On Saturday, members of Apple's "Software Seeding" programme for Safari received an email from Apple informing them of the decision: "Due to Safari 67 postings to the Internet, we have closed the Safari Seed project. We know that the majority of you are not responsible for the leaks to the Internet, and we sincerely appreciate your feedback, time and effort with this project."
The email was posted on several developers' and Mac users' Web sites, and several members of the project confirmed that they had received the email. Apple declined to comment.
Apple has released some test versions of Safari as public downloads, but more frequent updates are reserved for beta testers only. As part of its Software Seeding programme, Apple allows members of its Apple Developer Connection to download pre-release versions of its applications, and users can also apply to become part of the programme.
Both types of testers must sign nondisclosure agreements before they can get access to the beta-test files. "You are legally bound to ensure that only employees covered by your nondisclosure agreement get access to this software," the company states on its Web site devoted to the Seeding programme. "Access to this software by any others is illegal and damaging to both Apple and those who develop for Apple platforms."
Some users said they had a hard time understanding why Apple felt it needed to keep Safari development shrouded in secrecy.
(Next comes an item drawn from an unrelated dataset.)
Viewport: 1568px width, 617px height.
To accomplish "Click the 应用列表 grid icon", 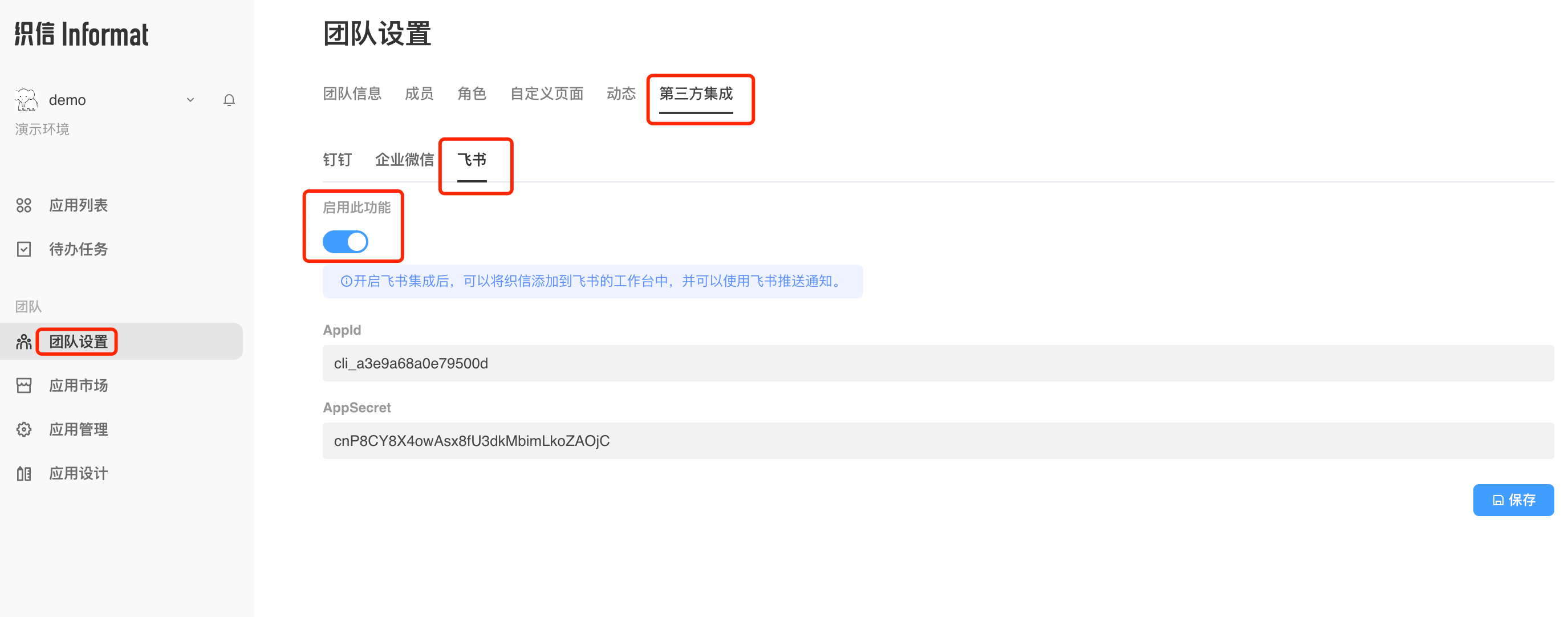I will click(x=24, y=206).
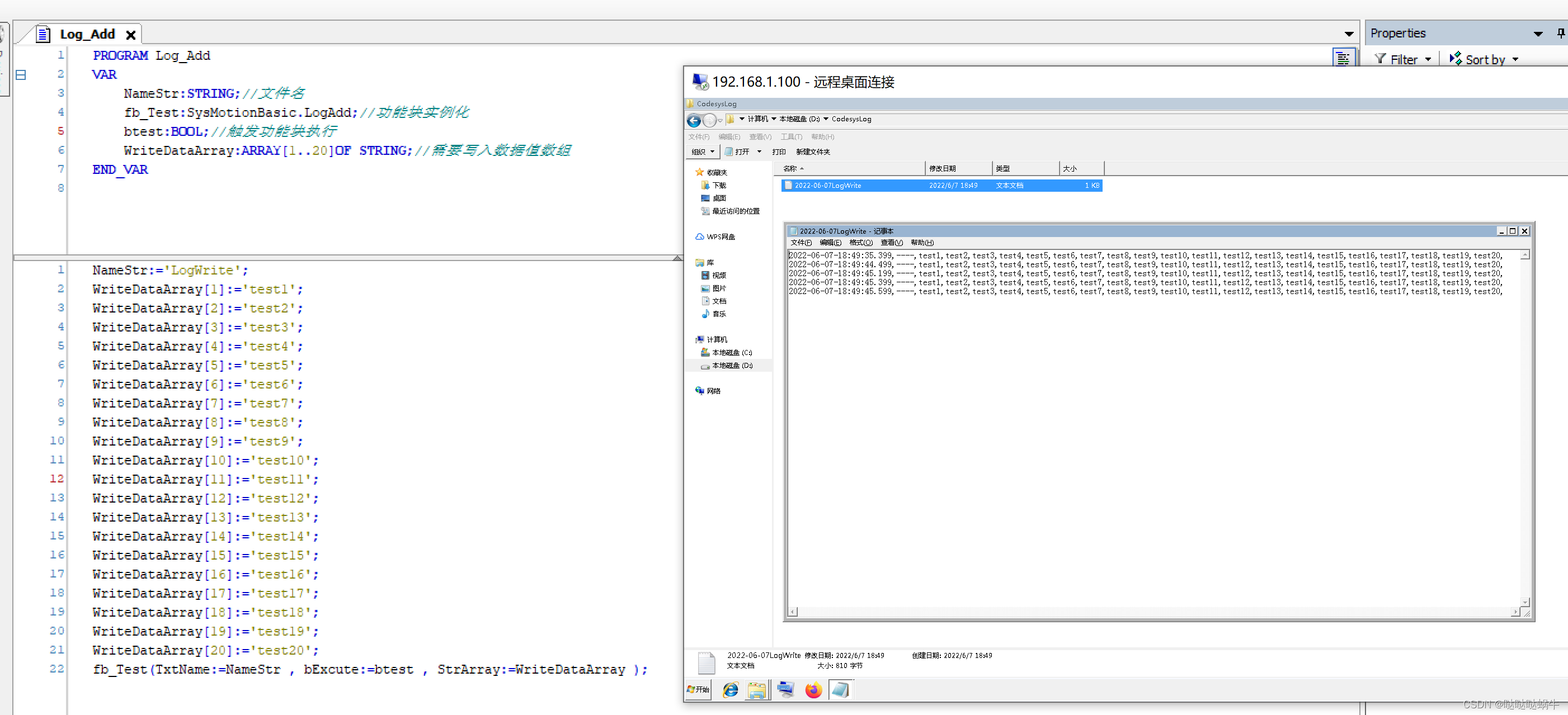Image resolution: width=1568 pixels, height=715 pixels.
Task: Launch Firefox from the remote taskbar
Action: pyautogui.click(x=813, y=689)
"I am used to getting the latest updates for Linux software via CVS... I can deal with bugs," an anonymous user wrote on a Mac discussion site. "Apple, you need to speed things up. You have a voracious audience who really wants updates as soon as possible. Just put a disclaimer on the releases that they are unstable. We won't hold you responsible."
CVS, or the Concurrent Versions System, is a popular tool used by open-source developers to collaborate on software projects.
Safari's Web page rendering engine is based on KHTML and KJS, two outgrowths of the KDE development project, and Apple shares its improvements to the software with the development community. However, the browser is not itself covered by an open-source licence.